## Brief
Could you return all of the records exactly, minus their images?

## Task inputs
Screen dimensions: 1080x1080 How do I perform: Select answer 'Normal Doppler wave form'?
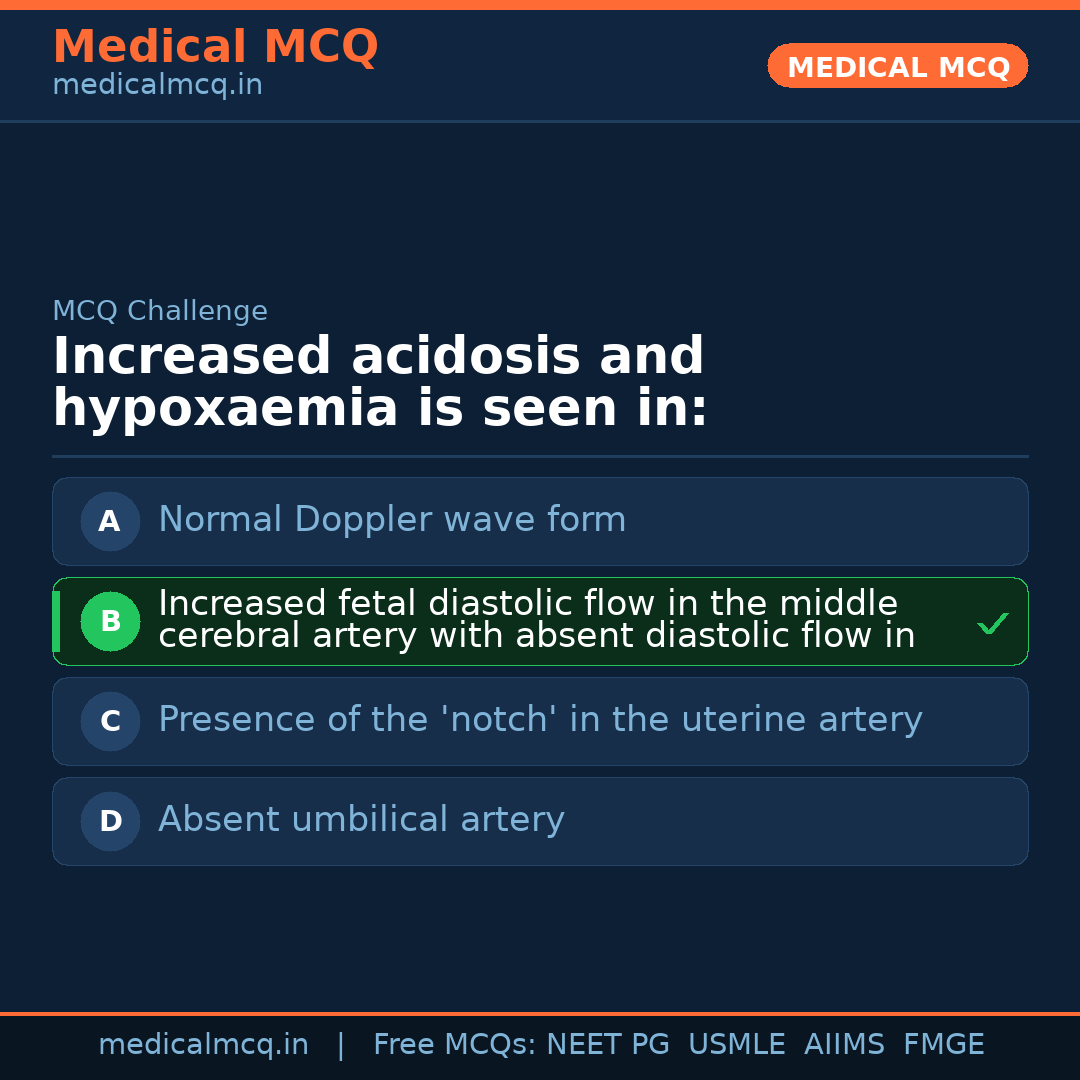coord(392,520)
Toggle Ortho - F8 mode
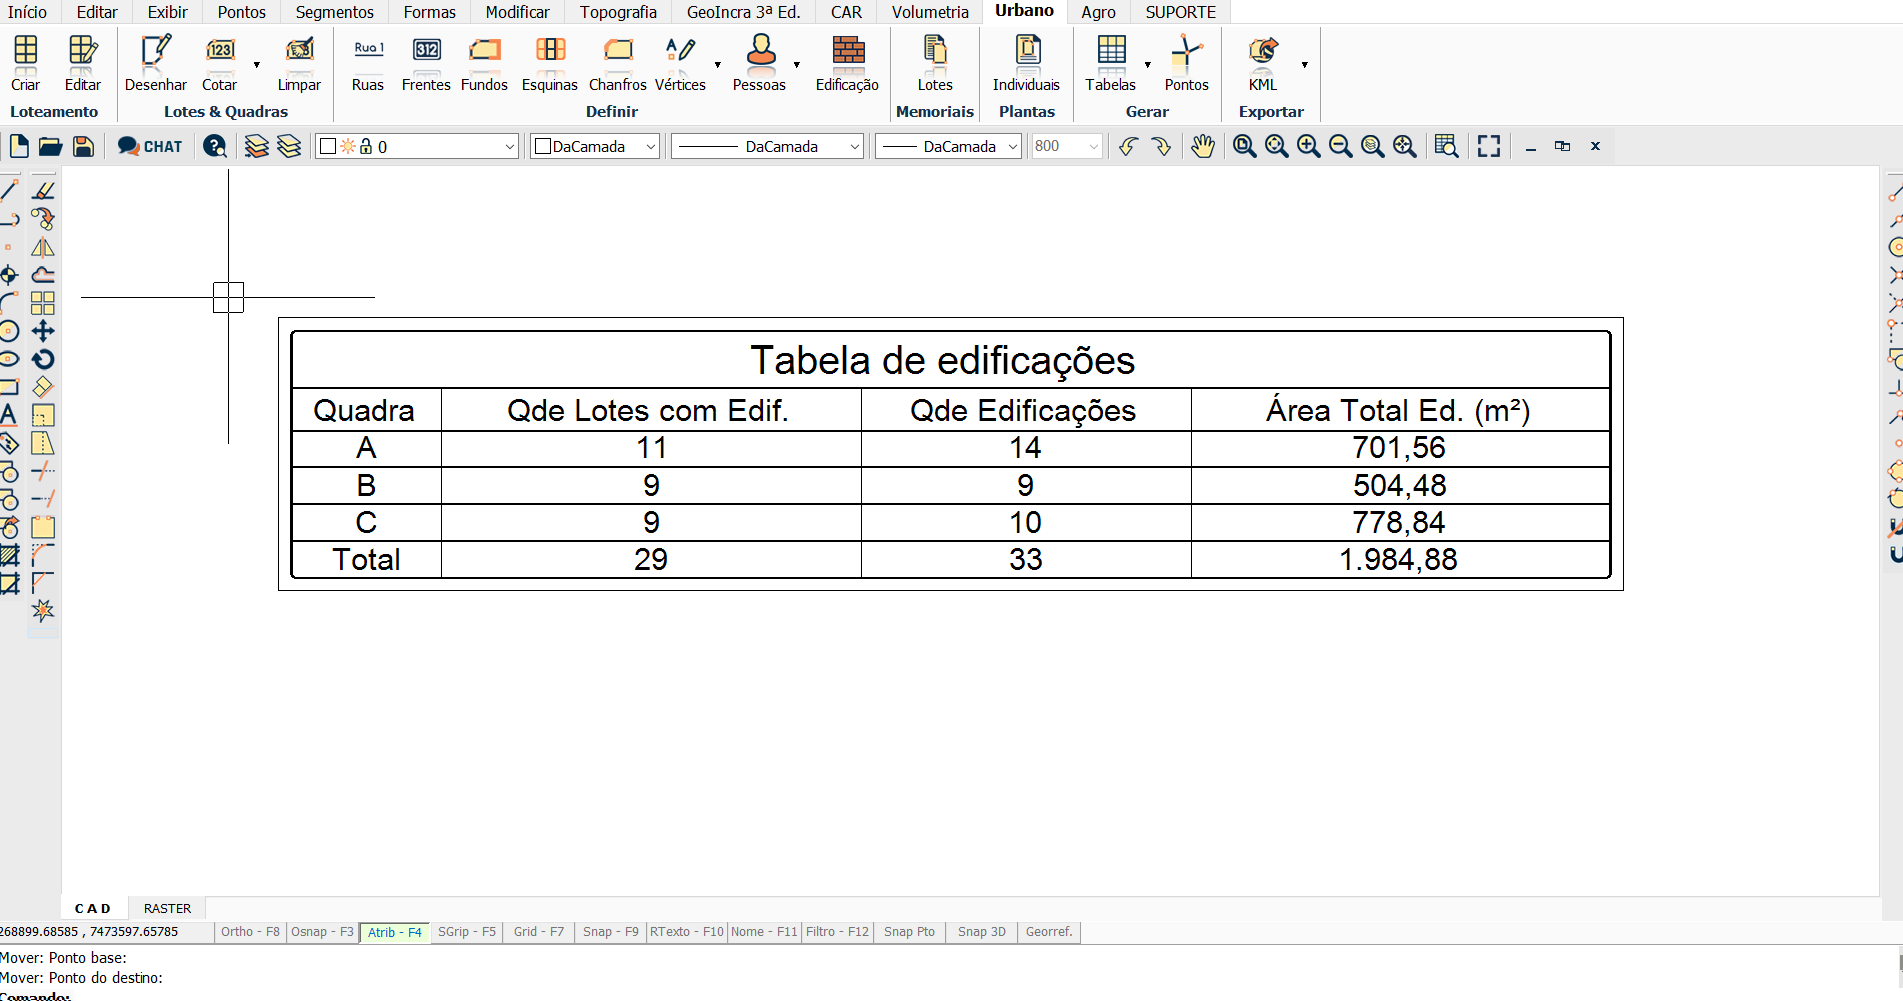The image size is (1903, 1001). pos(250,932)
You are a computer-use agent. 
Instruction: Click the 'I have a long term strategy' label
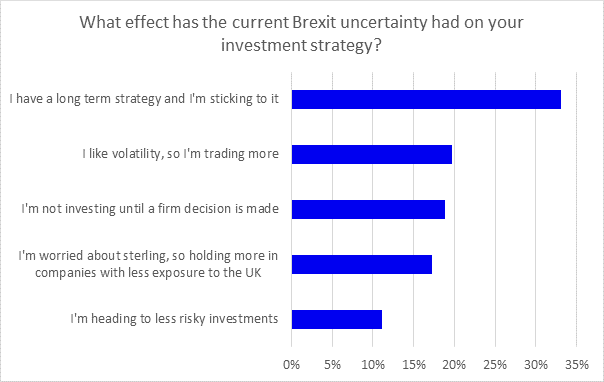(x=144, y=99)
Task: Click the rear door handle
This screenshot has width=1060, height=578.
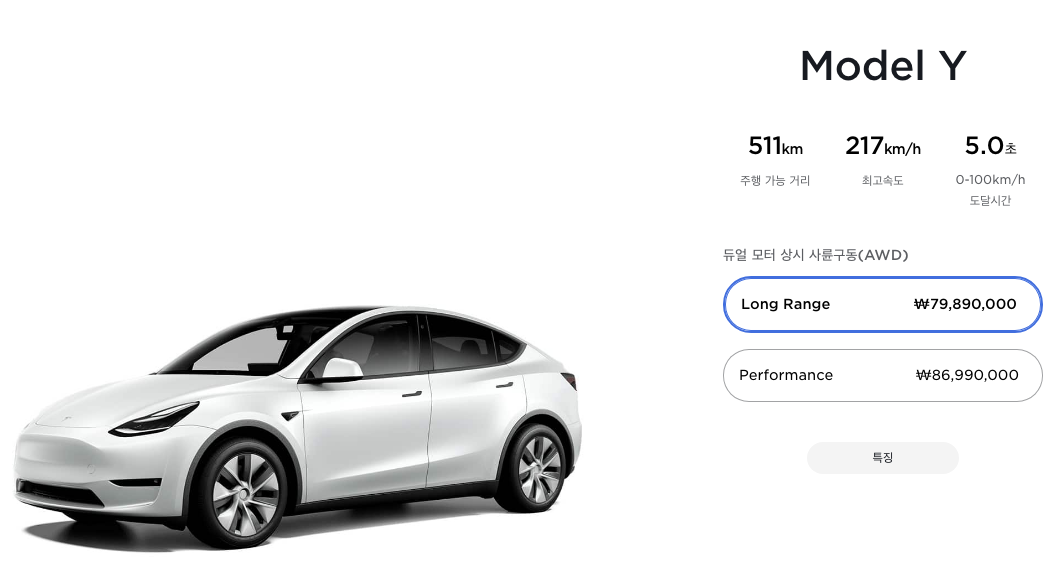Action: (x=504, y=385)
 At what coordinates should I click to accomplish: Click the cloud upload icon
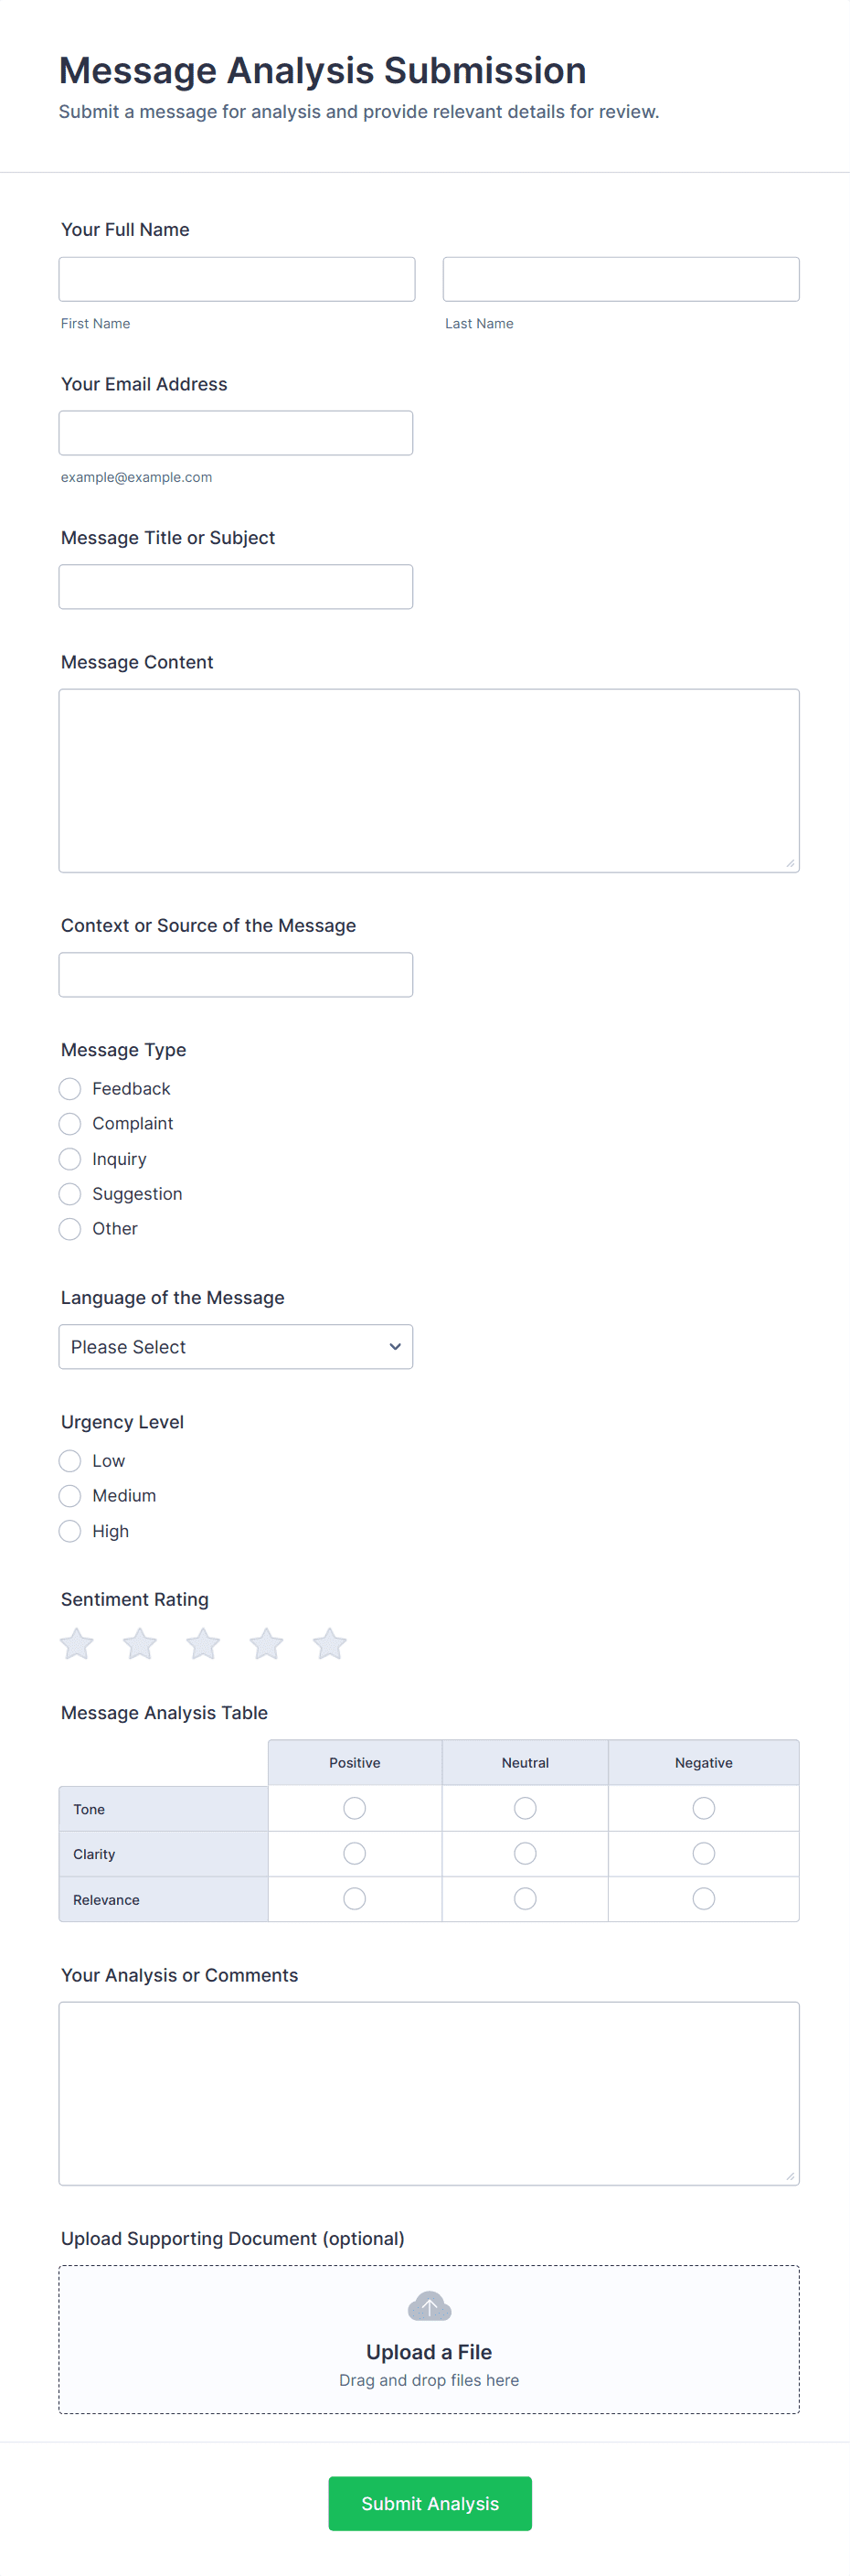click(429, 2307)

## Response
Screen dimensions: 1080x1080 How do I perform: Select answer 'Normal Doppler wave form'?
coord(392,520)
Toggle Ortho - F8 mode
The image size is (1903, 1001). pos(250,932)
You are a computer-use agent. 
Instruction: Click the 'I have a long term strategy' label
(x=144, y=99)
Task: Click the rear door handle
This screenshot has width=1060, height=578.
Action: (x=504, y=385)
 At what coordinates should I click to accomplish: Click the cloud upload icon
click(429, 2307)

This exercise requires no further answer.